Columbia Üniversitesi yönetimi, müzakereler devam ederken akademik özerkliği korumanın ‘kırmızı çizgi’ olduğunu belirtti.

Columbia Üniversitesi Sözcüsü Virginia L. Abrams, üniversite yetkililerinin Halil'in nitelendirmesine ‘kesinlikle katılmadıklarını’ ifade etti.

Abrams yaptığı açıklamada, “Columbia Üniversitesi, Halil de dahil olmak üzere, öğrencilerin güçlü bir şekilde inandıkları konularda konuşma hakkını tanır... Ancak üniversitenin, kampüsteki herkesin ayrımcılık ve tacizden uzak bir kampüs topluluğuna katılabilmesini sağlamak için kurallarına ve politikalarına uyması da önemlidir” ifadelerini kullandı.

Halil, Columbia ve Trump'ın hedefindeki diğer üniversiteleri öğrencilerine kulak vermeye çağırdı.
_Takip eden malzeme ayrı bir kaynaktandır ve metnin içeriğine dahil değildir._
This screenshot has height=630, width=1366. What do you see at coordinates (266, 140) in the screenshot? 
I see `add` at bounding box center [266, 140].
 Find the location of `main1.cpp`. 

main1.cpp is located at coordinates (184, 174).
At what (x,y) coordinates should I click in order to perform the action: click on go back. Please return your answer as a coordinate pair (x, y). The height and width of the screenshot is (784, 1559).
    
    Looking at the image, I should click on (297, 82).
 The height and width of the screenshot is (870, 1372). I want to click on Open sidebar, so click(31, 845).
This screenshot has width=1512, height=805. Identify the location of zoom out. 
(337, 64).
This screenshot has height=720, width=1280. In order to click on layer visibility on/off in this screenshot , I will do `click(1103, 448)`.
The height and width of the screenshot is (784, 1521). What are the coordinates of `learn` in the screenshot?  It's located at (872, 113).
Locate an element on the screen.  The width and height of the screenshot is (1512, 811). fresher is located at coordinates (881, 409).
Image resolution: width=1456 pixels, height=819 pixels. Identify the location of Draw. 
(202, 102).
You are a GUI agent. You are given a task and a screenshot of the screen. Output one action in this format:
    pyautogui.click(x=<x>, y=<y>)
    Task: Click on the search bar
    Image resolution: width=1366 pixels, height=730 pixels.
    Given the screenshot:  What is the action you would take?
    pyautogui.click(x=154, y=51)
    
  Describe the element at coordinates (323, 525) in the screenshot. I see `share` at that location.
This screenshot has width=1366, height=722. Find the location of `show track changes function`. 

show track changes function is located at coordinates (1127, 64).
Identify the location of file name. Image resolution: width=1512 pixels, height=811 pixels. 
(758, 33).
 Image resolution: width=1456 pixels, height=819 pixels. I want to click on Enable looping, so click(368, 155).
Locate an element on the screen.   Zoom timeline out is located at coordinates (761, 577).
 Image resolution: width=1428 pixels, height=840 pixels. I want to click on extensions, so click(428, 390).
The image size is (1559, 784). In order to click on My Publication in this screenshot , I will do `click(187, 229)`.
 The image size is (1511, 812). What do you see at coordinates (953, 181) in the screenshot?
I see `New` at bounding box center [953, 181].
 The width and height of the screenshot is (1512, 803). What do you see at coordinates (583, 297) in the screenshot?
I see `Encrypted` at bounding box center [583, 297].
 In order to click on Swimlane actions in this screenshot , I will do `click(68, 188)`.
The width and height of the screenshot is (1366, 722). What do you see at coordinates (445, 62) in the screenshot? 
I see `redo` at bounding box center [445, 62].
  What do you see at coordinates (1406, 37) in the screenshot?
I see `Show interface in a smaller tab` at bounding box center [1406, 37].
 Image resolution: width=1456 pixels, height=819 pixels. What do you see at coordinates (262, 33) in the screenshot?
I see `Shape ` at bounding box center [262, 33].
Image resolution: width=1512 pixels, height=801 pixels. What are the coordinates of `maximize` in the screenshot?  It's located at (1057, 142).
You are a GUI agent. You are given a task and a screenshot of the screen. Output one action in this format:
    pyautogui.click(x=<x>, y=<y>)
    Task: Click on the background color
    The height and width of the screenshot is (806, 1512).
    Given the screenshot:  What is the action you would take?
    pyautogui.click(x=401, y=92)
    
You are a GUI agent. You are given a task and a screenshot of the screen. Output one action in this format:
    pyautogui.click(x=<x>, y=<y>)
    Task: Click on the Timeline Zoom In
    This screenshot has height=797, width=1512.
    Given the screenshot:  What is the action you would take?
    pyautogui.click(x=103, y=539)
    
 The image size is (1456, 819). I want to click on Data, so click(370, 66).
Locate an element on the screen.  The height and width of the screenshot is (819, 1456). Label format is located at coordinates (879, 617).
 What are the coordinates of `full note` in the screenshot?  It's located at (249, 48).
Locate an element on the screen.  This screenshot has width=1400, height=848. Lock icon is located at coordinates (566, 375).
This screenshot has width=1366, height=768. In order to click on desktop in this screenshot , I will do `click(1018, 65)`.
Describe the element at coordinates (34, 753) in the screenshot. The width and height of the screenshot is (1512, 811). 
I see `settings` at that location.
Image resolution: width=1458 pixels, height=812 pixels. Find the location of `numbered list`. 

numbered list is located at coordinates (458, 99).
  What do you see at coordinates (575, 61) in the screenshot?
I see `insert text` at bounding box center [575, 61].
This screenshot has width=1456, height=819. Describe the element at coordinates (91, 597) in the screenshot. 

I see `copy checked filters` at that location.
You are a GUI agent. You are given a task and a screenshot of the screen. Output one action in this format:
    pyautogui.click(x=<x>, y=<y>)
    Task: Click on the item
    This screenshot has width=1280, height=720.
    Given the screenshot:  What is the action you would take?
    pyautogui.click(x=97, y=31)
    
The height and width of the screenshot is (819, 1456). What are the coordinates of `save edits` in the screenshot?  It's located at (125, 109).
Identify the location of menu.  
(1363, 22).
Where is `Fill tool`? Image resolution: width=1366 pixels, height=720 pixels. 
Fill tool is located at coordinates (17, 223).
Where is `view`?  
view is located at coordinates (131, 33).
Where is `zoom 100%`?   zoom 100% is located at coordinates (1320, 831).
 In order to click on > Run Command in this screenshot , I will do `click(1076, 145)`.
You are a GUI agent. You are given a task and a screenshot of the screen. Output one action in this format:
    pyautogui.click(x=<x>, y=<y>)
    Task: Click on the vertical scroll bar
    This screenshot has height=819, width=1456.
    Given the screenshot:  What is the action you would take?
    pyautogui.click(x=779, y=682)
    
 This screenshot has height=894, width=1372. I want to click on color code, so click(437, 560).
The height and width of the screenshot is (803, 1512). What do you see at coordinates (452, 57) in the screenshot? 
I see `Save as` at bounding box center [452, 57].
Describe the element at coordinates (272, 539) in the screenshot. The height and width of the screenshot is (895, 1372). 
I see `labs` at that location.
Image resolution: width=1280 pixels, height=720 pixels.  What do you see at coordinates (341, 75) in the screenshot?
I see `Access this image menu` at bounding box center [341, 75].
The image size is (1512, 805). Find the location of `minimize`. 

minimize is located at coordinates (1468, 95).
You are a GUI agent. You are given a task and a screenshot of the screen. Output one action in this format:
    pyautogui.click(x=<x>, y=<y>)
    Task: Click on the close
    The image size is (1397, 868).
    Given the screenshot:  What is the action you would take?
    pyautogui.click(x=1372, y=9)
Halil sözlerini şu ifadelerle noktaladı: “Öğrenciler, bu kampüsün insan hakları ve uluslararası hukuka nasıl uyabileceğine ve tüm öğrencileri nasıl kapsayabileceğine dair net bir plan sundular... Meselelerin neresinde dururlarsa dursunlar herkes kendini eşit hissedecek... Üniversite yönetimi öğrencileri dinlemek yerine siyasi baskıya boyun eğmeyi tercih ediyor.”